From the October 2006 issue

What is meant by the term “flat universe”? How is this flatness supported by measurements of the cosmic microwave background?

By | Published: October 1, 2006 | Last updated on May 18, 2023
WMAP view of the cosmic microwave background
Space is flat if the three angles of any triangle add up to 180°. For example, Earth’s surface is a positively curved two-dimensional space. When you go from the North Pole to Ecuador to Congo and back to the North Pole, you make a triangle whose angles add up to about 270°. All other triangles on this spherical surface also give more than 180°. A saddle-shape surface is negatively curved.
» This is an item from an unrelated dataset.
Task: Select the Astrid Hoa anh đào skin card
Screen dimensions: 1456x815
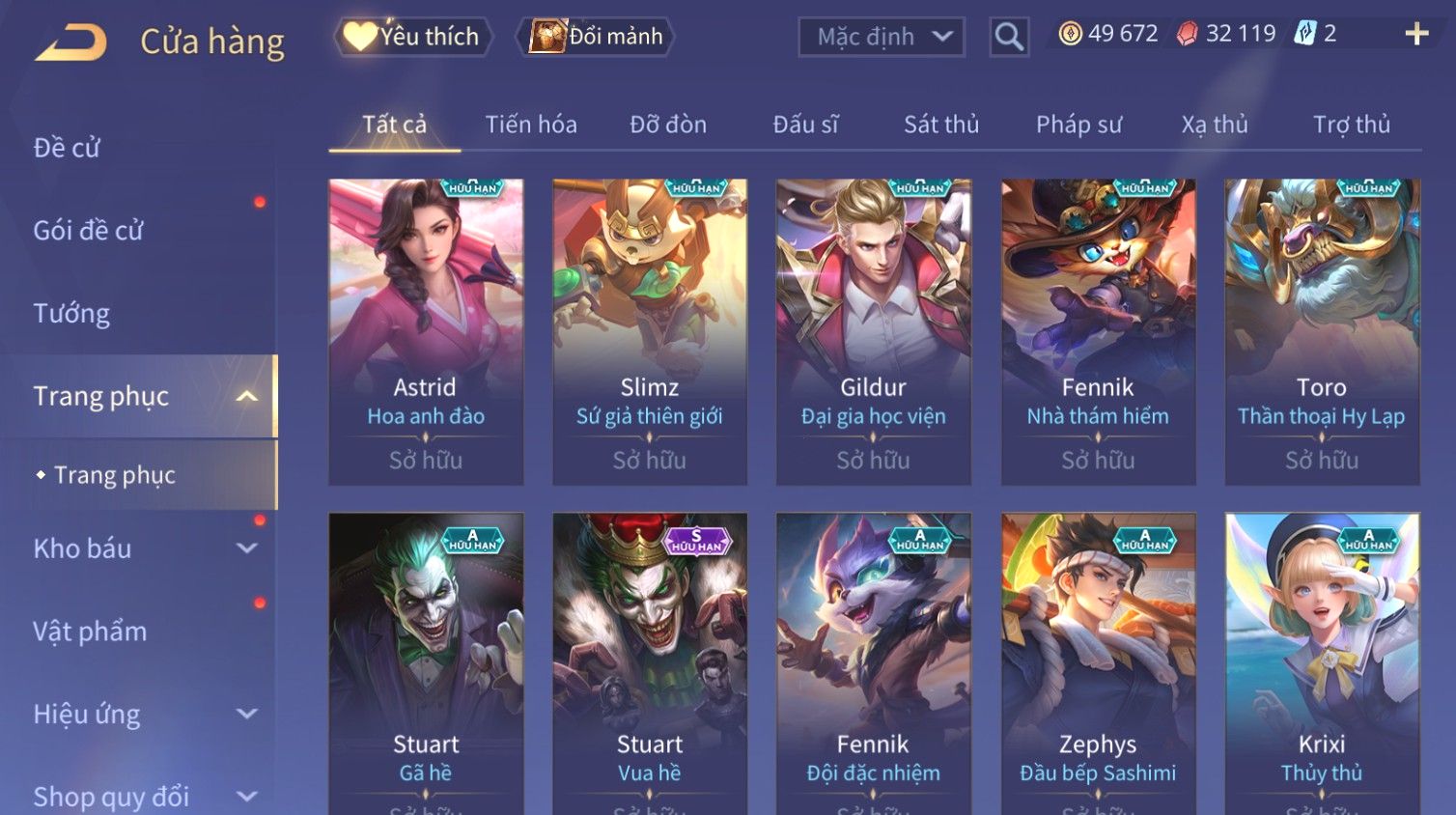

Draw a triangle on it, and the angles will sum to less than 180°.

Cosmic microwave background (CMB) researchers using data from the Wilkinson Microwave Anisotropy Probe (WMAP) have measured the angles of the longest triangle you can imagine. One corner is on Earth, and the other two are so far away that light has traveled about 13.3 billion years to reach us. Scientists found the angles of this triangle add up to 180°, to within small measurement uncertainties.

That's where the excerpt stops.